- YOUR TASK
Copy out the data from its start through the line containing "Looking at the screenshot, I should tap(1179, 316).", leaving out the pictures.

----- DATASET ROWS

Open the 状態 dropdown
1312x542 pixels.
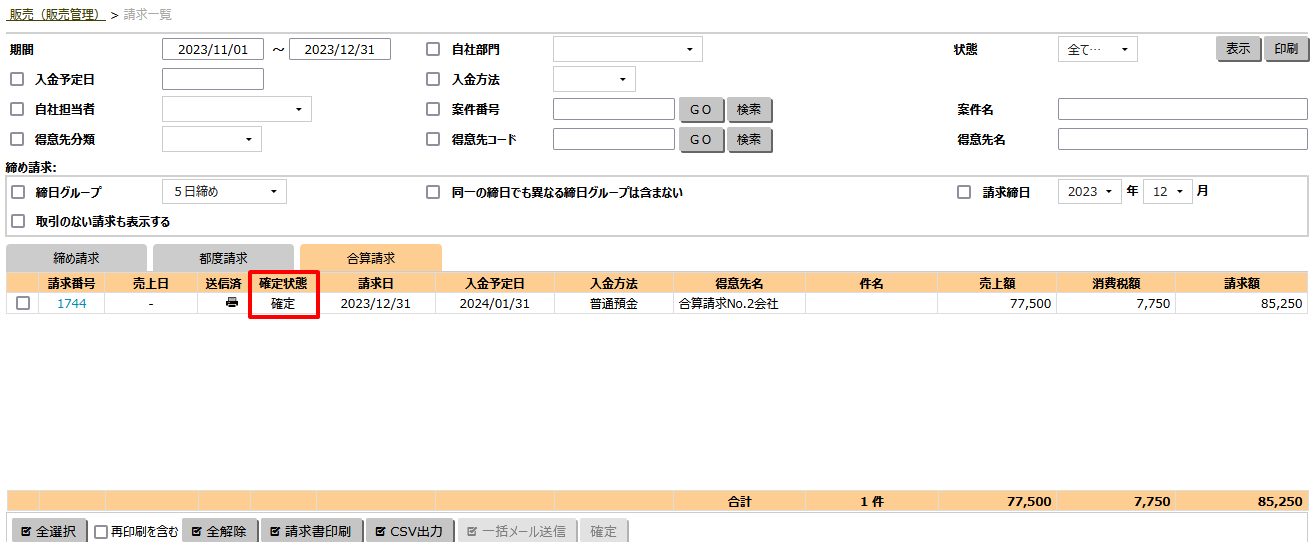1097,49
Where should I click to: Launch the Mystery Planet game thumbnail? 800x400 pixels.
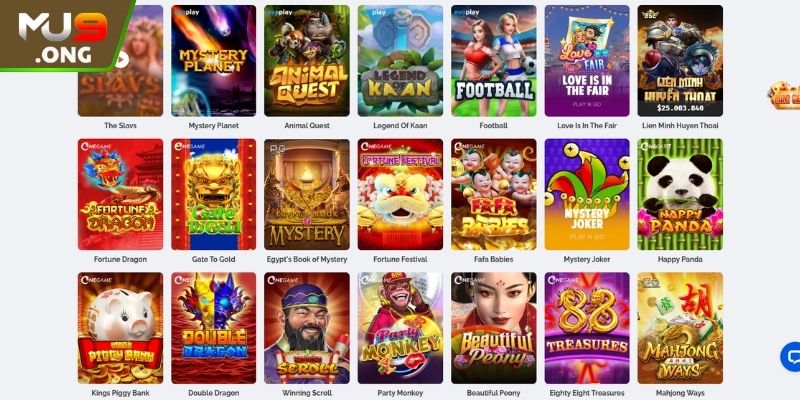click(x=213, y=61)
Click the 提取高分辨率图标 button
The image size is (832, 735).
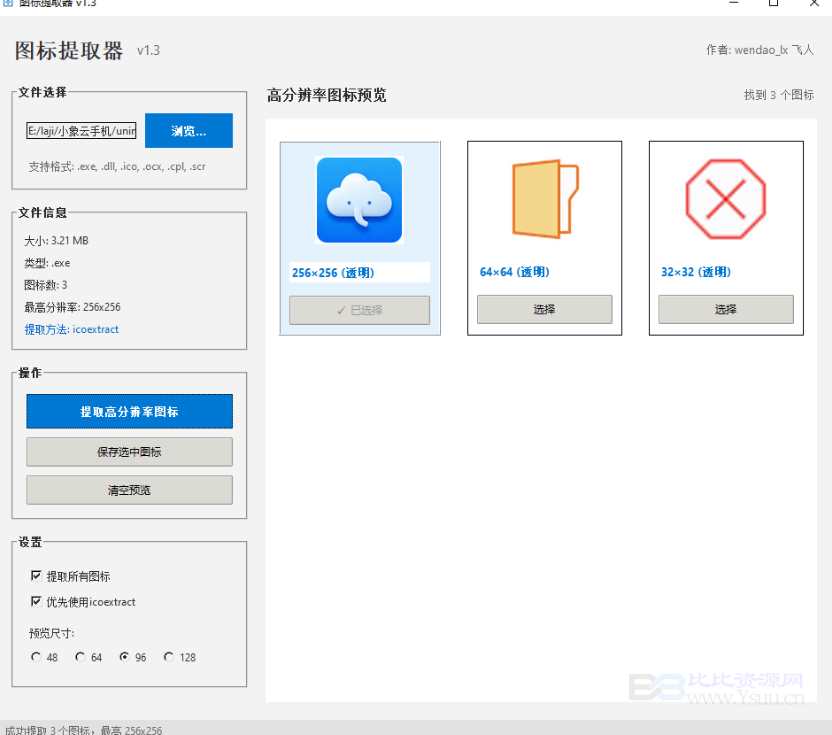[x=129, y=411]
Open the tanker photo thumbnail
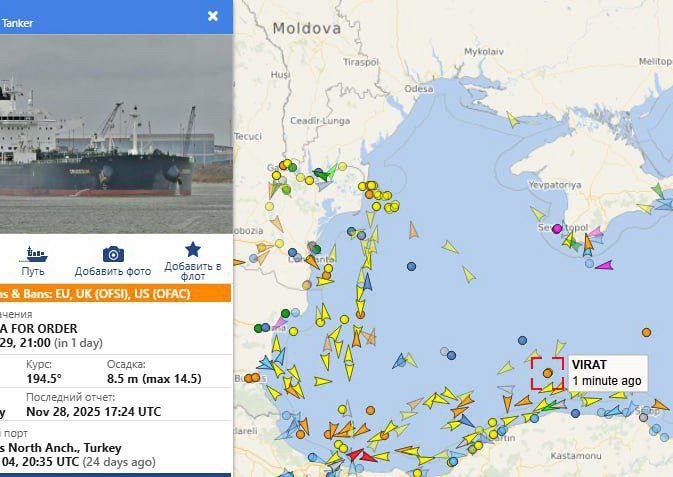 pos(116,134)
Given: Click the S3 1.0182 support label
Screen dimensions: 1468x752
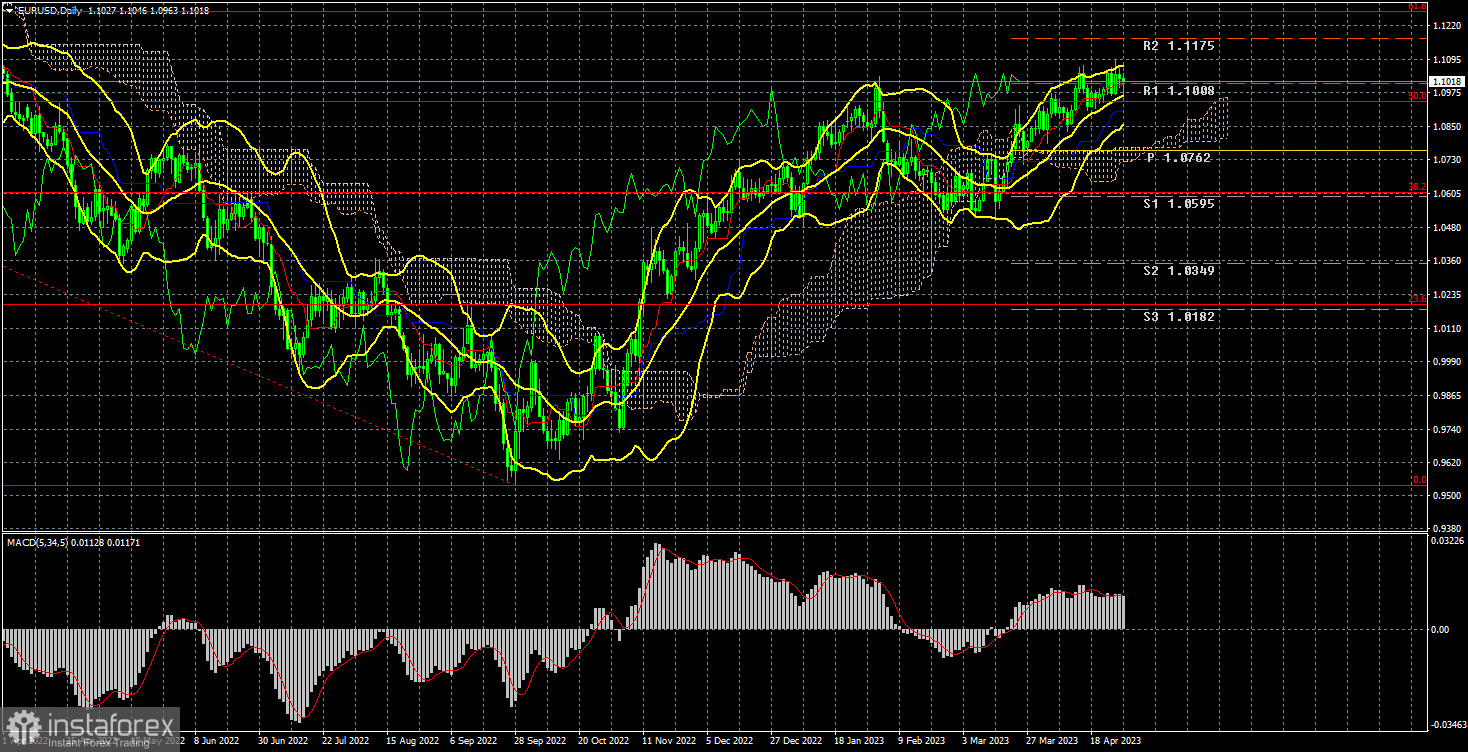Looking at the screenshot, I should tap(1179, 316).
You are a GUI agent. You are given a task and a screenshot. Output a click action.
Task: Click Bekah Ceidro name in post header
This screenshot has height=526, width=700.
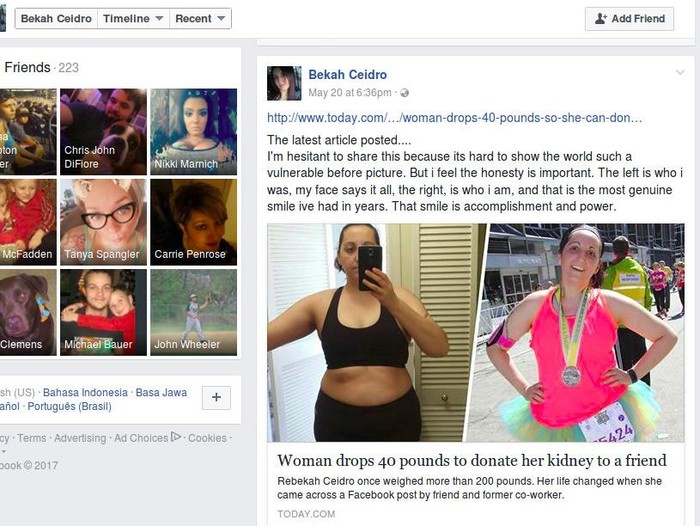pos(347,75)
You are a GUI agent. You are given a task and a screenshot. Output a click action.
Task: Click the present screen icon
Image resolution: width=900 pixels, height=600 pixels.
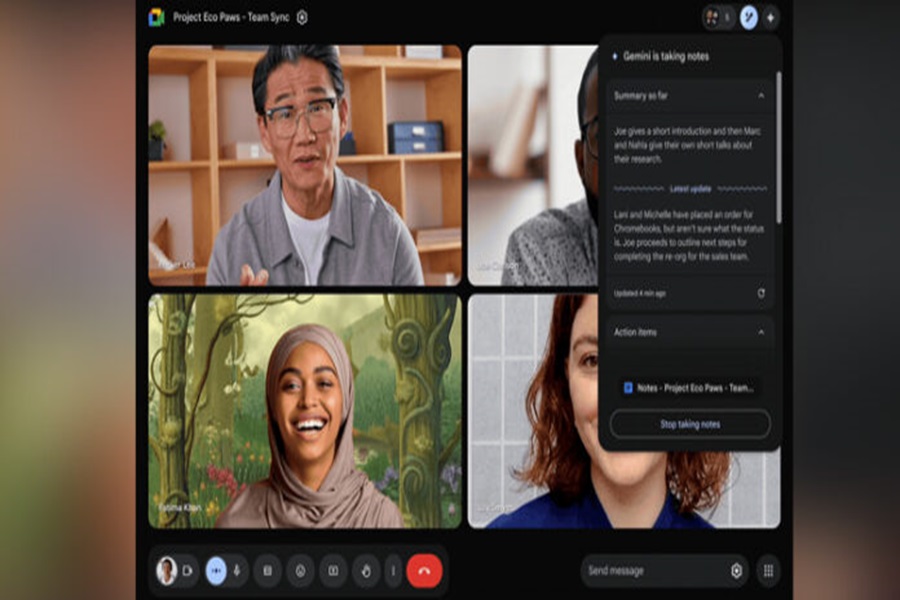tap(333, 570)
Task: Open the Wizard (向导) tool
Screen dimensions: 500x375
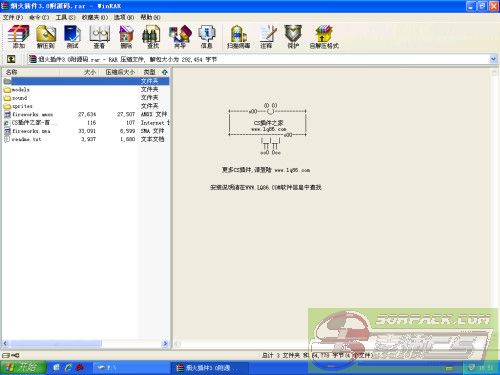Action: [x=180, y=37]
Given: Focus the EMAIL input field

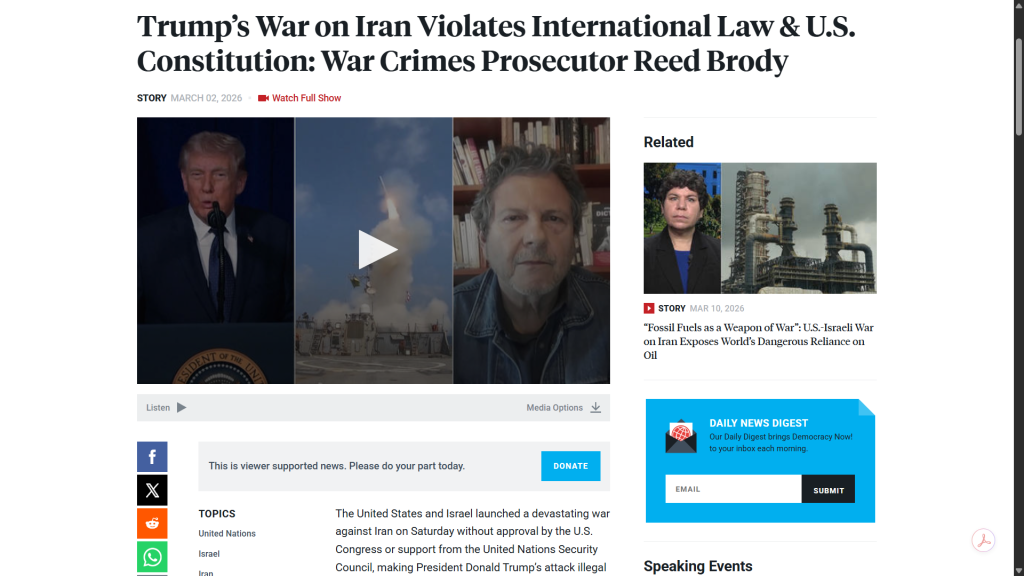Looking at the screenshot, I should pyautogui.click(x=733, y=489).
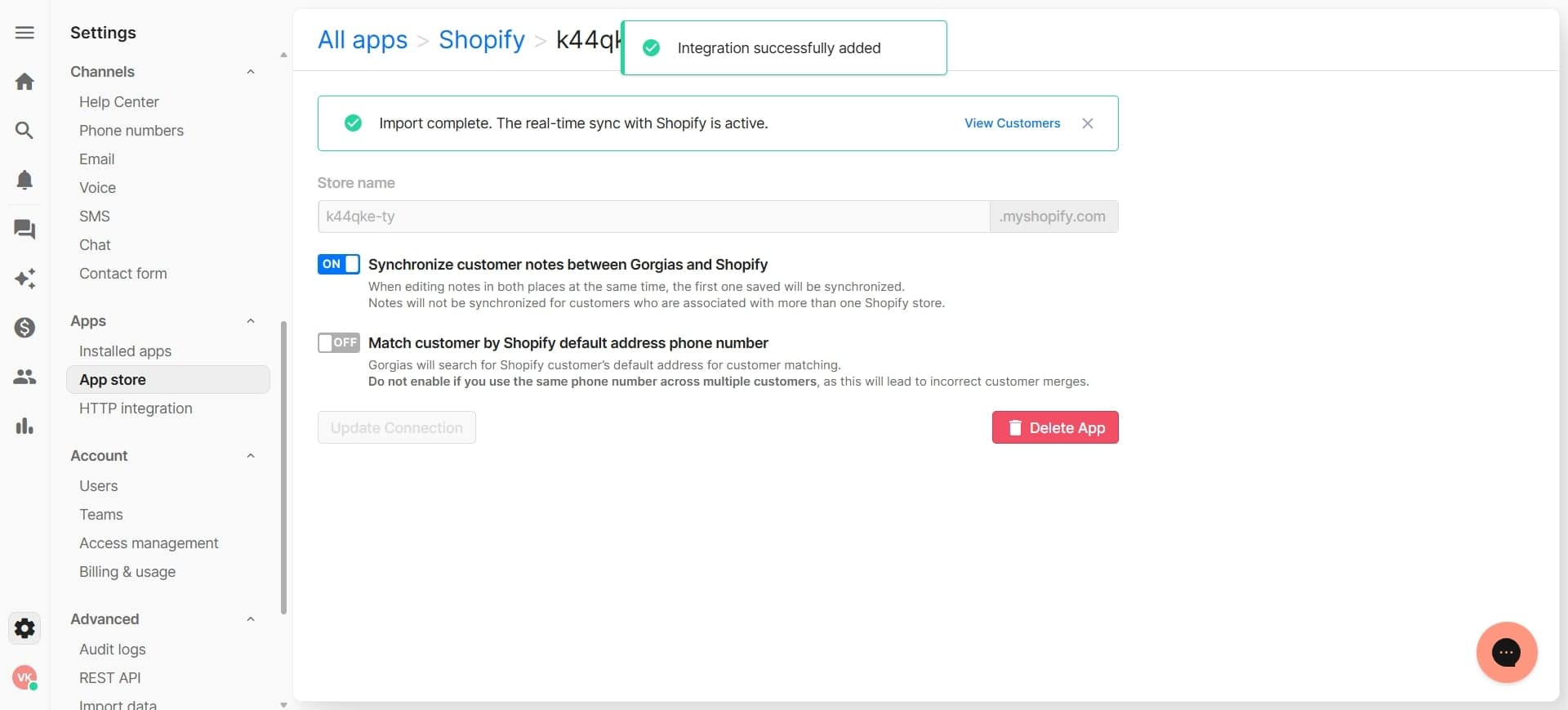Viewport: 1568px width, 710px height.
Task: Open the AI sparkles automation icon
Action: coord(24,279)
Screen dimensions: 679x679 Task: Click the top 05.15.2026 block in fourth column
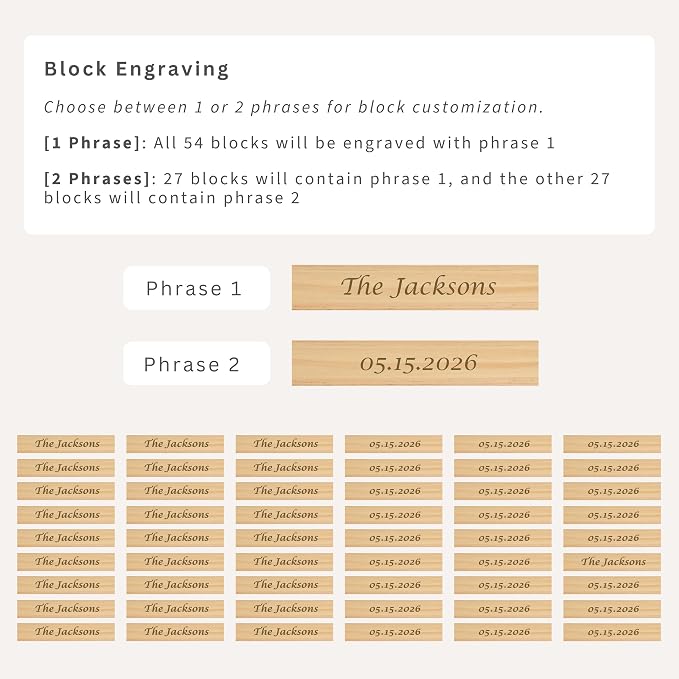(x=394, y=444)
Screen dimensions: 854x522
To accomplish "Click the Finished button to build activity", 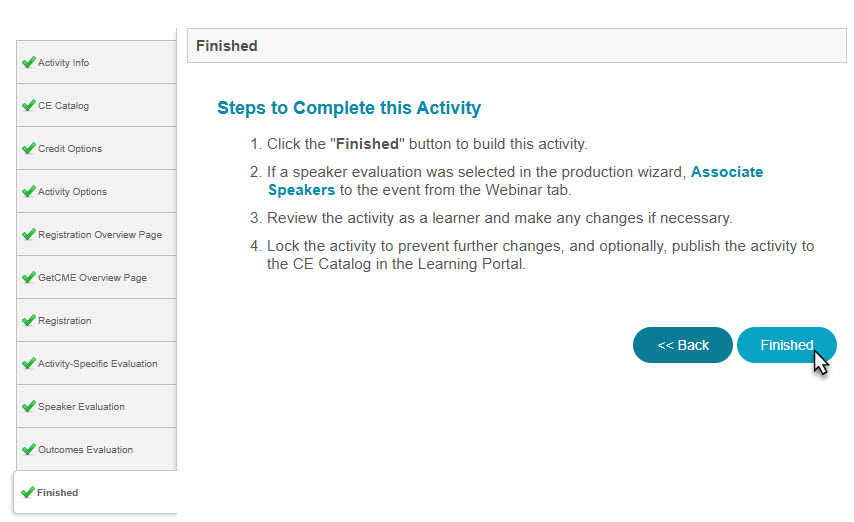I will [x=786, y=345].
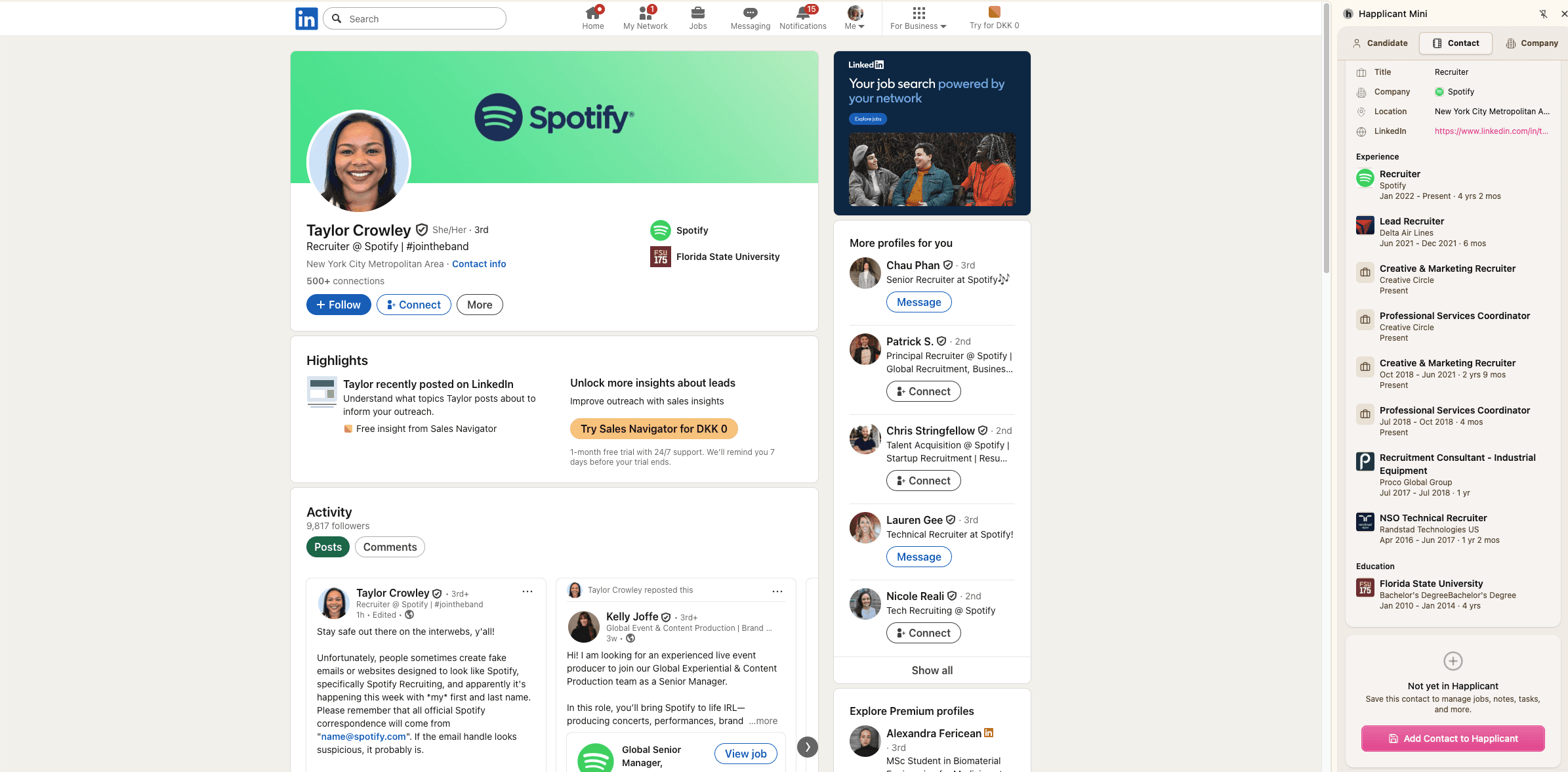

----------

- SOLUTION
Open the 状態 dropdown
1312x542 pixels.
1097,49
Where should I click to: Launch the Mystery Planet game thumbnail? 800x400 pixels.
click(x=213, y=61)
Click the 提取高分辨率图标 button
The image size is (832, 735).
[x=129, y=411]
Open the tanker photo thumbnail
 pos(116,134)
Given: Click the S3 1.0182 support label
Screen dimensions: 1468x752
Looking at the screenshot, I should tap(1179, 316).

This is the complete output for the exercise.